Merindar

2019-
Bucharest
status: work-in-progress 
team: Anca Cioarec, Brîndușa Tudor, Ana Arsene, Milena Popa



Merindarul or ‘the house of food’ for passers-by is an object present in the rural romanian space, built on the property limit, hosting a potential dialogue between the outside and the inside. It is part of the limit, a moment of transgressing it. First, the limit separates the two worlds and then it proposes moments of crossing or dialogue. Like the doors, windows and thresholds, Merindarul is a pause in the limits narative, maybe the most generous one.

Merindar could be a facilitator of managing our shared resources in the public space today.

It is an open invitation to reuse, recycle and to generously give away the excedentary objects that populate or lives, coming from overcrowded kitchen cupboards, desks, wardrobes, bookshelves, storages or toy boxes.

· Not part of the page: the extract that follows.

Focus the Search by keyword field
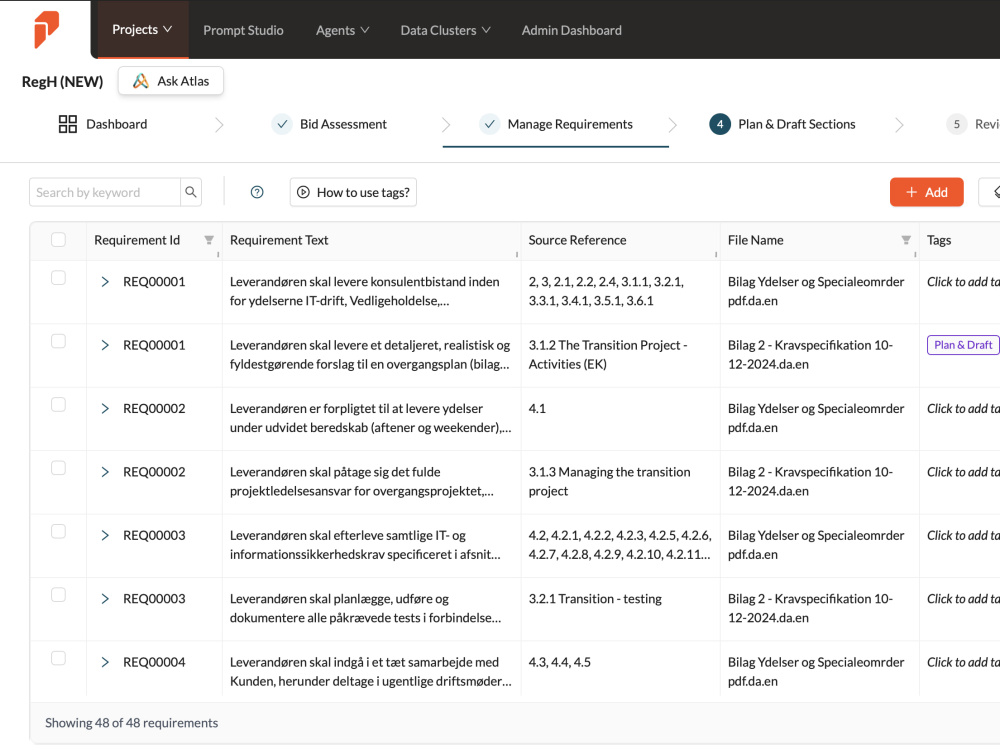The image size is (1000, 750). coord(105,192)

It proposes moments of reflection towards our perception of waste and when one’s useless could be useful to someone else.

It also proposes moments of care and attention to our natural resources, by creating simple ways of collecting rainwater or ripe apples and cherries, reflecting upon what could streetfood might be tomorrow for all the citizens that populate our urban spaces today being them humans, birds, bees or cats and dogs.

It is a place of exchange that celebrates the act of giving and receiving.

It is an anti-consummerist happening in the city.

Merindar aims to be the pretext for building a generous community through a network of moments of connection between givers and receivers. It also aims to celebrate the joy of microarchitecture by designing and building small houses of gift together with kids, students, young architects and anyone interested, through experiments with materials and building techniques.

*Merindar is a project that continues the theme of the Metakitchen project (our entry for competition for the Romanian Pavilion in the Venice Biennale in 2018, along with the curator Anca Verona Mihuleț)
**During Street Delivery Quinet we had the first workshop with young kids where we tried to define a possible matrix for givers and receivers, possible functions and we intuitively modelled together with clay the first merindars.
***Ana is a design student in Rennes and during her two weeks observation practice in our studio, she illustrated the typologies developed at the workhop.